Every entry must come back exactly as it was written.

*** Opening of Task inputs ***

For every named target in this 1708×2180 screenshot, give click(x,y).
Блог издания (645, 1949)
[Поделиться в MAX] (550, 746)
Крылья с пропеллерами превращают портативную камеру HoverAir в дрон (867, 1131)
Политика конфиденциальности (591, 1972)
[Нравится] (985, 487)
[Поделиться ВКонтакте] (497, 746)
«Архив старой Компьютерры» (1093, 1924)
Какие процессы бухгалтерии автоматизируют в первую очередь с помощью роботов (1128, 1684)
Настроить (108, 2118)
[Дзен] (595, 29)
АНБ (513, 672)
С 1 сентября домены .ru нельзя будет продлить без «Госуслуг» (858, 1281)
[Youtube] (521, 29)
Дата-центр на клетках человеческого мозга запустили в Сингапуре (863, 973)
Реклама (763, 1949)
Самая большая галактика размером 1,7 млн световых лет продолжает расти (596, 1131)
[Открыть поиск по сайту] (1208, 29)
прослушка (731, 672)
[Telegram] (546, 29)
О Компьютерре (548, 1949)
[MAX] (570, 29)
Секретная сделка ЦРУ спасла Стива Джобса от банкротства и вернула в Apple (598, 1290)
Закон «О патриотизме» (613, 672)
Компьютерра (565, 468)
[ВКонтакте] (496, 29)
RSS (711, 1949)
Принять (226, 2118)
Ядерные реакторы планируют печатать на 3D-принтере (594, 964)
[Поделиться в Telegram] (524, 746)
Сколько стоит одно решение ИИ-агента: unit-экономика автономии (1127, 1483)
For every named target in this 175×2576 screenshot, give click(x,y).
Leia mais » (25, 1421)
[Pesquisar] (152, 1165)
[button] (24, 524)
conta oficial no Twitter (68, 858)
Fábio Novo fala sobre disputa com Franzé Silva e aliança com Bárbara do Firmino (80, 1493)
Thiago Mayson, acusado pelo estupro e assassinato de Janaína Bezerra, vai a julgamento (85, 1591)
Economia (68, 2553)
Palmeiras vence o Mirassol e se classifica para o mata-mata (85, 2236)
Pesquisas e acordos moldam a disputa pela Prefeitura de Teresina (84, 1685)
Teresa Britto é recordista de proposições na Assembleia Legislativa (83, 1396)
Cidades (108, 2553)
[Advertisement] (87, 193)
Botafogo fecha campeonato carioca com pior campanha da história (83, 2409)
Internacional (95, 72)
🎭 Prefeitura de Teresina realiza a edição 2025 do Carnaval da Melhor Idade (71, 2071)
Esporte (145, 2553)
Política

*** Close of Task inputs ***

_Task response_
For every named target in this 1708×2180 screenshot, give click(x,y).
Блог издания (645, 1949)
[Поделиться в MAX] (550, 746)
Крылья с пропеллерами превращают портативную камеру HoverAir в дрон (867, 1131)
Политика конфиденциальности (591, 1972)
[Нравится] (985, 487)
[Поделиться ВКонтакте] (497, 746)
«Архив старой Компьютерры» (1093, 1924)
Какие процессы бухгалтерии автоматизируют в первую очередь с помощью роботов (1128, 1684)
Настроить (108, 2118)
[Дзен] (595, 29)
АНБ (513, 672)
С 1 сентября домены .ru нельзя будет продлить без «Госуслуг» (858, 1281)
[Youtube] (521, 29)
Дата-центр на клетках человеческого мозга запустили в Сингапуре (863, 973)
Реклама (763, 1949)
Самая большая галактика размером 1,7 млн световых лет продолжает расти (596, 1131)
[Открыть поиск по сайту] (1208, 29)
прослушка (731, 672)
[Telegram] (546, 29)
О Компьютерре (548, 1949)
[MAX] (570, 29)
Секретная сделка ЦРУ спасла Стива Джобса от банкротства и вернула в Apple (598, 1290)
Закон «О патриотизме» (613, 672)
Компьютерра (565, 468)
[ВКонтакте] (496, 29)
RSS (711, 1949)
Принять (226, 2118)
Ядерные реакторы планируют печатать на 3D-принтере (594, 964)
[Поделиться в Telegram] (524, 746)
Сколько стоит одно решение ИИ-агента: unit-экономика автономии (1127, 1483)
For every named target in this 175×2576 screenshot, give click(x,y).
Leia mais » (25, 1421)
[Pesquisar] (152, 1165)
[button] (24, 524)
conta oficial no Twitter (68, 858)
Fábio Novo fala sobre disputa com Franzé Silva e aliança com Bárbara do Firmino (80, 1493)
Thiago Mayson, acusado pelo estupro e assassinato de Janaína Bezerra, vai a julgamento (85, 1591)
Economia (68, 2553)
Palmeiras vence o Mirassol e se classifica para o mata-mata (85, 2236)
Pesquisas e acordos moldam a disputa pela Prefeitura de Teresina (84, 1685)
Teresa Britto é recordista de proposições na Assembleia Legislativa (83, 1396)
Cidades (108, 2553)
[Advertisement] (87, 193)
Botafogo fecha campeonato carioca com pior campanha da história (83, 2409)
Internacional (95, 72)
🎭 Prefeitura de Teresina realiza a edição 2025 do Carnaval da Melhor Idade (71, 2071)
Esporte (145, 2553)
Política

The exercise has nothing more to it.